For one thing, consumers are not always interested in knowing where their products come from. Irwin has found that while consumers will use information on company ethics when it’s given to them, they won’t seek it out. In one study, Irwin had 182 subjects consider buying a wooden desk and chair set based on four attributes: workmanship, comfort, type of wood, and price. Shoppers who placed higher importance on whether the wood was harvested from a rainforest were more likely to use that information when it was already available. But if they had to request that information? Not so much.

Consumers avoid seeking that information, according to her research, because not knowing the truth of the unethical origins of their purchases reduced their feelings of anger and sadness about the consequences of their decisions.

That’s why consumers so often shop blindly.

“They may not have the information, and it stresses them out too much to go find it,” Irwin says. “So there’s all this willful ignorance that looks like people don’t care. They do — they almost care too much. It freaks them out too much to even think about it.”

Boycotts and Dark Money

Among that information, finding facts about a company’s political involvement may be tough to suss out. That can be the result of a company’s prior misdeeds and the resulting consumer backlash.

McCombs Professor Timothy Werner, also of the BGS Department, has researched consumer boycotts. In a 2014 paper, Werner examined articles from the six largest U.S. newspapers from 1990 to 2007 for use of the word “boycott” and its derivatives. He and his co-author identified 203 publicly listed firms that had been the target of organized boycotts. The result: Tainted firms had their donations given back by politicians eager to distance themselves from the negative publicity.

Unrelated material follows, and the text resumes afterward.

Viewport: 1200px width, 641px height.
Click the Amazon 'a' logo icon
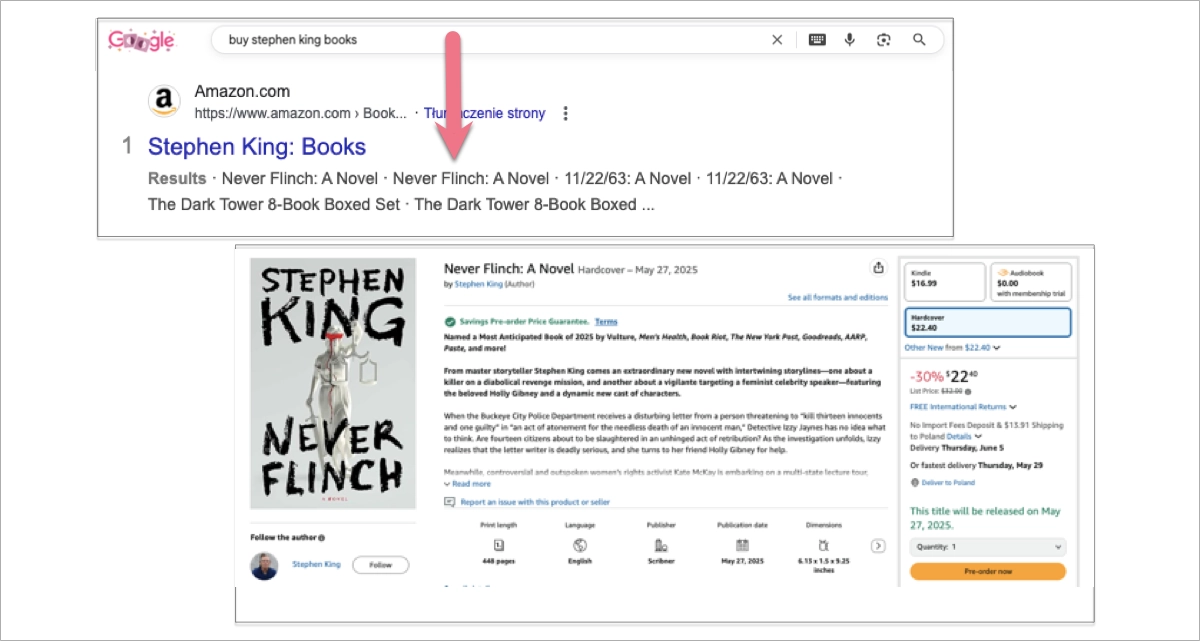point(163,100)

Werner found that as a boycott fades from public attention, corporations may then engage with politicians more covertly. For example, companies may employ lobbying efforts or so-called dark money, funds given through nonprofits that aren’t required to disclose their donors.

“The politician and the firm basically know it’s continuing, whether it’s through lobbying or dark money in the electoral process, but the public doesn’t see it,” Werner says. Shoppers, therefore, may end up supporting companies that in turn give to politicians they’d never condone in the light of day.

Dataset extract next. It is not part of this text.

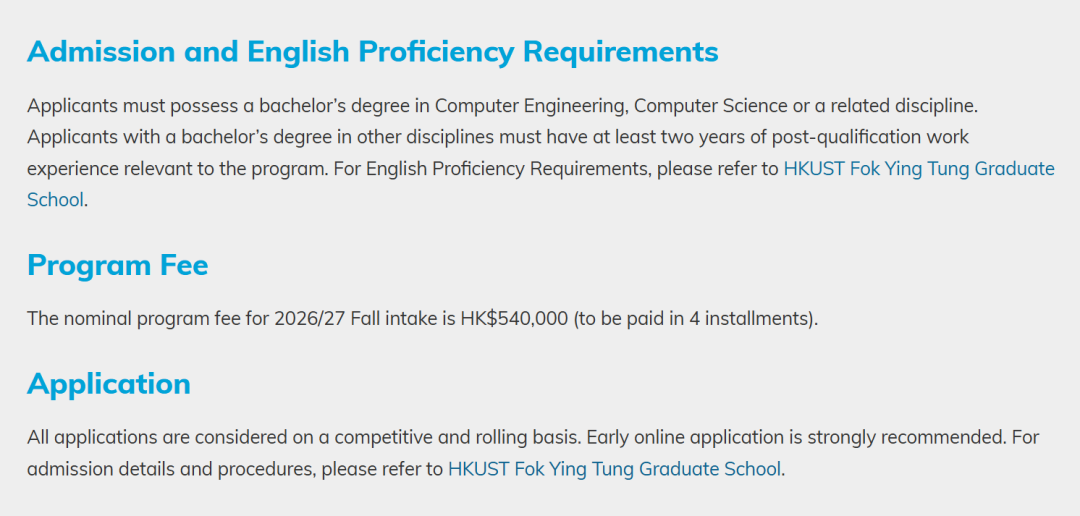1080x516 pixels.
Task: Open HKUST Graduate School link in Application section
Action: (614, 470)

Werner recommends visiting the website for the Center for Responsive Politics to track corporate dollars in politics.

To Buy or Not to Buy

But even though it’s tough to be an ethical shopper, experts suggest there’s still reason to try.

“It’s really hard to detect all of the ripple effects that your purchases could make,” says Robert Prentice, professor and department chair in the Business, Government, and Society Department at McCombs and faculty director for the Ethics Unwrapped educational video series. “I do think that a thoughtful person who wants to live a good life they can be proud of should have at least basic awareness of the impacts that their purchasing decisions have.”

That can include not buying new things. Rather than consuming more new items, Irwin instead recommends buying used or sharing already-purchased items among friends.

“To the extent we can reuse things and don’t use up new resources, I think that helps preserve resources for those future generations,” Prentice says.

Of course, sometimes people need to buy new. Treasured items break. New models of our household appliances become more eco-friendly.

Irwin, meanwhile, suggests shoppers visit stores that place a value on ethics, such as groceries that emphasize local, seasonal, and organic produce or clothing retailers that sell products built to last from environmentally sustainable products.

“Consumers will have the confidence knowing that anything they buy within that place will be okay,” she says. “They don’t have to keep making decisions over and over again.”